Никакая подобная крайняя абстракция не характеризует работы Матисса. Реальные объекты, которые стимулировали его творческое изобретательство, достаточно узнаваемы. Но и здесь ищется эквивалент, а не сходство с природой. В противовес Пикассо, который является преимущественно пластичным, Матисс стремится убедить нас в реальности своих форм непрерывностью и потоком своей ритмической линии, логикой своих пространственных отношений и, прежде всего, совершенно новым использованием цвета.
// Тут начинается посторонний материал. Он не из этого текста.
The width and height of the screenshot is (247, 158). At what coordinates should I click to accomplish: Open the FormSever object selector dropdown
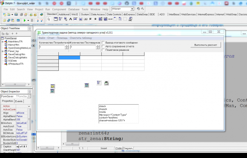[29, 96]
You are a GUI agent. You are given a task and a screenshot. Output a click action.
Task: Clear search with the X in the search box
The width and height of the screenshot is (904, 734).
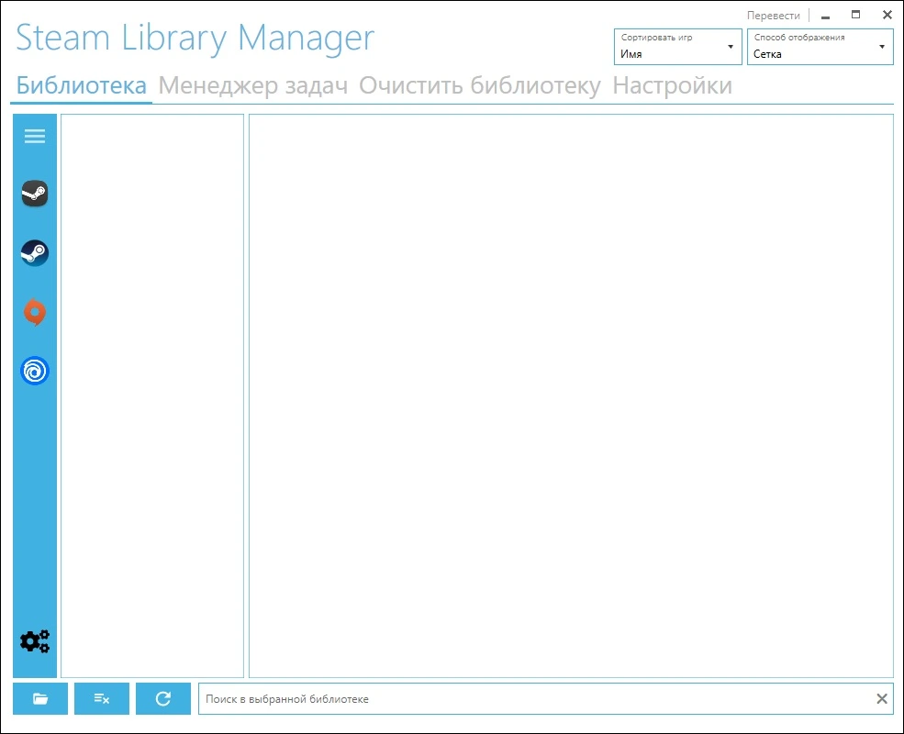[x=882, y=699]
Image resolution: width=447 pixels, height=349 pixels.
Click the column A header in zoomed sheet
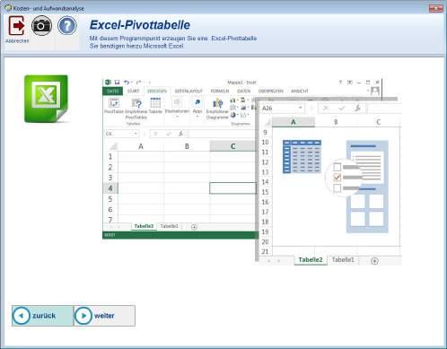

В этом, как и в своем подчеркнуто ритмичном дизайне, он ближе всех европейцев к идеалам китайского искусства. Его работы обладают в чрезвычайной степени тем декоративным единством дизайна, которое отличает всех художников этой школы.
Между этими двумя крайностями можно найти почти всех остальных художников. В целом влияние Пикассо на молодых людей более очевидно, чем влияние Матисса. За исключением Брака, никто из них не доводит свои попытки абстракции формы так далеко, как Пикассо, но упрощение в этом направлении заметно в работах Дерена, Эрбена, Маршана и Лота. Другие художники, такие как Дусе и Асселен, довольствуются идеями упрощения формы, существующими в общей традиции постимпрессионистского движения, и вместо того, чтобы искать новые методы выражения, посвящают себя выражению того, что наиболее остро и волнующе в современной жизни. Но как бы ни были разнообразны направления, в которых разные группы исследуют вновь обретенные регионы выразительной формы, все они в некоторой мере происходят от великого основателя всей этой идеи — Сезанна. И поскольку всегда нужно обращаться к нему, чтобы понять происхождение этих идей, было сочтено правильным включить несколько примеров его работ на настоящую выставку, хотя в этом году представлены в основном современные художники, а не старые мастера. В некоторой степени отсутствие ранних мастеров на самой выставке компенсируется ретроспективной выставкой замечательных фотографий господина Друэ. Здесь Сезанна, Гогена и Ван Гога можно изучить по крайней мере в основных фазах их развития.